-- What is being asked --
Using the records below, repeat exactly the lines from the one holding "This screenshot has height=489, width=1440." through the one holding "Task: Select the スタンプID row label", both ends included, and no others.

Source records

====

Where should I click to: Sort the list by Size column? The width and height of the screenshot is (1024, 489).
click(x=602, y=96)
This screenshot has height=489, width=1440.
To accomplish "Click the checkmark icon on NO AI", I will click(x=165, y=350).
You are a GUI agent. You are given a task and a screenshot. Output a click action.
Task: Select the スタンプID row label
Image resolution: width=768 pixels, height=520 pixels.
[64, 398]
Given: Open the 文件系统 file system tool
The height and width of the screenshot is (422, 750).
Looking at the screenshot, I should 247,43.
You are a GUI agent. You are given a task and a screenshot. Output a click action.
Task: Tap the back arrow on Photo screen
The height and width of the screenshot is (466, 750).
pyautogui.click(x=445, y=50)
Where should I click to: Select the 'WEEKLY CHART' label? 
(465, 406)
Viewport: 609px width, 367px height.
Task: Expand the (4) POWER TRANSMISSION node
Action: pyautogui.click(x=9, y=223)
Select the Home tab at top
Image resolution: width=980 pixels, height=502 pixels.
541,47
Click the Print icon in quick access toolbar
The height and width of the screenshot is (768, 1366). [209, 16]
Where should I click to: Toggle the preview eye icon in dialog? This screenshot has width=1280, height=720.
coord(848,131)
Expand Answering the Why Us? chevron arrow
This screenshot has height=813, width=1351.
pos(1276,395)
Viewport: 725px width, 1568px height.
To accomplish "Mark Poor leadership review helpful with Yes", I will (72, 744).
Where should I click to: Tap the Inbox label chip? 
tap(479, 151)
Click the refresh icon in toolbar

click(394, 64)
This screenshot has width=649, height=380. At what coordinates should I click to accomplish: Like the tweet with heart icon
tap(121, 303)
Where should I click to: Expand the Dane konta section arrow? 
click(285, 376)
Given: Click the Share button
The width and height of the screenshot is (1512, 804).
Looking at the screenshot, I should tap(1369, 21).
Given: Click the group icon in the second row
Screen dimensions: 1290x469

====

-- Output for this exercise --
This screenshot has height=489, width=1440.
To accomplish "Click the checkmark icon on NO AI", I will click(x=165, y=350).
You are a GUI agent. You are given a task and a screenshot. Output a click action.
Task: Select the スタンプID row label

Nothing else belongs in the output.